At Cambridge he was an advocate for the protection of freedom of speech. Ahmed was part of a network of academics associated with Peter Thiel and the online magazine Quillette, originating around 2017 and centred around the university's Faculty of Divinity. One of the group's first initiatives was to invite Canadian psychologist and social media influencer Jordan Peterson for a visiting fellowship at the university. The university administration intervened to rescind Peterson's invitation, although Peterson eventually did visit Cambridge, which Ahmed hailed as an "important victory." In 2020, Ahmed also led opposition to the University's proposed amendments to its freedom of speech policy, ultimately concluding with the rejection of the amendments. He was appointed Member of the Order of the British Empire (MBE) in the 2021 Birthday Honours for services to education.
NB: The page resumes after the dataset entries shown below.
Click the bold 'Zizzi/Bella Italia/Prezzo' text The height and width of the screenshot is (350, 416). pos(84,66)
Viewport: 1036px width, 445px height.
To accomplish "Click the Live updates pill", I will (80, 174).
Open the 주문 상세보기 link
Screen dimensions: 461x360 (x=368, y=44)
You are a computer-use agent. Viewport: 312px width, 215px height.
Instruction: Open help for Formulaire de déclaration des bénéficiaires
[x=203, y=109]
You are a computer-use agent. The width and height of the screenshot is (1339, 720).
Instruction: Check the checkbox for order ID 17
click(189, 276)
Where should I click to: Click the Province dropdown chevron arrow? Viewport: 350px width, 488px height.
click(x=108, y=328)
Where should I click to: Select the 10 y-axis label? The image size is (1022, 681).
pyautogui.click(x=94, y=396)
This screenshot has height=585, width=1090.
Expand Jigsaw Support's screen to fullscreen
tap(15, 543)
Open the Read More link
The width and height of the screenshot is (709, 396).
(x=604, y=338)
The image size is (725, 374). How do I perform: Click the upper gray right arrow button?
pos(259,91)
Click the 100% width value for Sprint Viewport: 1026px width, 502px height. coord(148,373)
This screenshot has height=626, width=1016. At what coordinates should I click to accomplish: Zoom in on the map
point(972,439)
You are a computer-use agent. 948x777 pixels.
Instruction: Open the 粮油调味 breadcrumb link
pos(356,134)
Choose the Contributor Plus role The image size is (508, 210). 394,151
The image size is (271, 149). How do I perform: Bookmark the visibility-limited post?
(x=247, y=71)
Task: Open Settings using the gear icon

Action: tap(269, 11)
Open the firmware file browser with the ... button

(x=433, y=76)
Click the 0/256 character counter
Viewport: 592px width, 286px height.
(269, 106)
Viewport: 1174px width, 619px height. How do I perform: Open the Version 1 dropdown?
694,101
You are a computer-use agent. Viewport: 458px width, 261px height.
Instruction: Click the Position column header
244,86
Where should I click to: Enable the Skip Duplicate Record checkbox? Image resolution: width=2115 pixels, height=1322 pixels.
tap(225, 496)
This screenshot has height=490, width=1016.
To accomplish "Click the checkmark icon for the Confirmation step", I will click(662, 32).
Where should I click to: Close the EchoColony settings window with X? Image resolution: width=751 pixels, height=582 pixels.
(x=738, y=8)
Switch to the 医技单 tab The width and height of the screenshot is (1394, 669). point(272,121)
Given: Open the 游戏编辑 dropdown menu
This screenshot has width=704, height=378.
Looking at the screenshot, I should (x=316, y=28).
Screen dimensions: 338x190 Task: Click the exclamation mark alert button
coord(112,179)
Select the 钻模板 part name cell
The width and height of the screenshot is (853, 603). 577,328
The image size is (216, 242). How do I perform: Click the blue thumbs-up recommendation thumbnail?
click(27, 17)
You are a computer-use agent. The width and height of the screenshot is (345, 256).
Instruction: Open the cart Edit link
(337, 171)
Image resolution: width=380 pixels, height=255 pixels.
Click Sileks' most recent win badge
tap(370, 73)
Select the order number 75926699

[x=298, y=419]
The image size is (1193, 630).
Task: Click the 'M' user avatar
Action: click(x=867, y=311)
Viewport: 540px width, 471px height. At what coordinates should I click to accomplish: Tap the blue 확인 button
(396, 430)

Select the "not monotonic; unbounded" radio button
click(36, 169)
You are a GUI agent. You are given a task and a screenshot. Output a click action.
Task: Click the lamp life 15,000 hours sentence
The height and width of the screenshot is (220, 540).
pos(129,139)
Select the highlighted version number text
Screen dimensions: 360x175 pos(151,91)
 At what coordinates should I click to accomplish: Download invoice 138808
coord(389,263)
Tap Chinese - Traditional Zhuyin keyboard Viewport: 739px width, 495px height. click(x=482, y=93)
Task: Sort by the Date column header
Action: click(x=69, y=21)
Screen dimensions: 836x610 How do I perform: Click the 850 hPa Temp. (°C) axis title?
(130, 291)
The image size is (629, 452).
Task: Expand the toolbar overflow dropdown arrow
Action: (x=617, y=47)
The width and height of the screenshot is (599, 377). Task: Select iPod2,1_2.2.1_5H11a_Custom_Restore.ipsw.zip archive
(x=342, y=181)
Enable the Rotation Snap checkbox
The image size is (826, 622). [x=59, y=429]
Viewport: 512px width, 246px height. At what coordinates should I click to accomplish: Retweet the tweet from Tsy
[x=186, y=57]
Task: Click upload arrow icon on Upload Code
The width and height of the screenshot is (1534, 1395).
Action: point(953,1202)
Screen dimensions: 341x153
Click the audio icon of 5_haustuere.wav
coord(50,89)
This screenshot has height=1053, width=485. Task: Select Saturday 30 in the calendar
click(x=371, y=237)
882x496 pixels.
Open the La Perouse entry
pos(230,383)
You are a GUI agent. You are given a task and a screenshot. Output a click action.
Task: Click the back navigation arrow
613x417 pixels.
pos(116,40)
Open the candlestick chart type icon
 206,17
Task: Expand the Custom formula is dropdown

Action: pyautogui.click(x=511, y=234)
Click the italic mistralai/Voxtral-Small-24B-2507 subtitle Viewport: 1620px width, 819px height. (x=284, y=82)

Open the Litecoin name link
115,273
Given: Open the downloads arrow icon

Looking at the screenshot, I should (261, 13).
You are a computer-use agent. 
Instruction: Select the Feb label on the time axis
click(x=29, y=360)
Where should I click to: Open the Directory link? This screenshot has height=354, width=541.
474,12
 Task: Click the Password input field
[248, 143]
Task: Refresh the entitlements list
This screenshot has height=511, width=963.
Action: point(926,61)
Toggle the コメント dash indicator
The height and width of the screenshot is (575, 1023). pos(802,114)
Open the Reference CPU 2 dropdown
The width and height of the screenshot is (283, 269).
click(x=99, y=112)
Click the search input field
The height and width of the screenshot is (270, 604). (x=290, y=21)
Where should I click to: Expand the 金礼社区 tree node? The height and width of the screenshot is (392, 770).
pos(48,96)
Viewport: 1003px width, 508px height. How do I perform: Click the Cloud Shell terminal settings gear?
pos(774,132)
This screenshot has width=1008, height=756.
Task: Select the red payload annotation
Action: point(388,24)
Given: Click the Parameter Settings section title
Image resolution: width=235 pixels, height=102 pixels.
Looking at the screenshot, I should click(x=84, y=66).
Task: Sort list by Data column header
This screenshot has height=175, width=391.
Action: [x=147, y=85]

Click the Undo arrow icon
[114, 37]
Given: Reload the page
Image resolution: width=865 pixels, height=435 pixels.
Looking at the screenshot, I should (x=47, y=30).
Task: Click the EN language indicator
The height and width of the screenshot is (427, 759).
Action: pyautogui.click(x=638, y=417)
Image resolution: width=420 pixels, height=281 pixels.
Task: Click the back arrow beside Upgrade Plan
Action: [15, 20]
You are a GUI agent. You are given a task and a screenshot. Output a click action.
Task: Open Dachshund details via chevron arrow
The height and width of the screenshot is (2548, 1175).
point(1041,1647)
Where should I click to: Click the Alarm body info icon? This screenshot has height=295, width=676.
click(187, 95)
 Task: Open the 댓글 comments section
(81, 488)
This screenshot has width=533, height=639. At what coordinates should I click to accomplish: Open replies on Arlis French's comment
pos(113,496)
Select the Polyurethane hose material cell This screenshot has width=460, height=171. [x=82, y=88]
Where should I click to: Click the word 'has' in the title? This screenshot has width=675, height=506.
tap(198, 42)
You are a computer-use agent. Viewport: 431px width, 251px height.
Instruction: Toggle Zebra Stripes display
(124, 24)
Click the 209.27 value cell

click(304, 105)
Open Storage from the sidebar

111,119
In late 2022 the Minister for Women and Equalities, and Trade Secretary, Kemi Badenoch MP, appointed Ahmed as new commissioner to the Equality and Human Rights Commission (EHRC) Board. He took up the post on 1 January 2023 for a four-year term. He left the EHRC after being appointed Director for Freedom of Speech and Academic Freedom at the Office for Students (OfS) in June 2023.

==Books==
Ahmed is the author of the books Saul Kripke (Continuum Books, 2007), which analyses the philosophy of Saul Kripke, and Evidence, Decision and Causality (Cambridge University Press, 2014), which defends evidential decision theory and critiques causal decision theory. Ahmed is also the editor of both Wittgenstein's Philosophical investigations: A critical guide (Cambridge University Press, 2010) and Newcomb's Problem (Cambridge University Press, 2018).

==Personal life==
Ahmed's parents migrated from India to the United Kingdom in the 1970s. His father worked as a psychiatrist and his mother as a nurse. He became an atheist as a teenager, having been raised a Muslim. He has been described as a "New Atheist".

Ahmed's partner is Frisbee Sheffield, a classicist specialising in ancient philosophy. Together they have three children.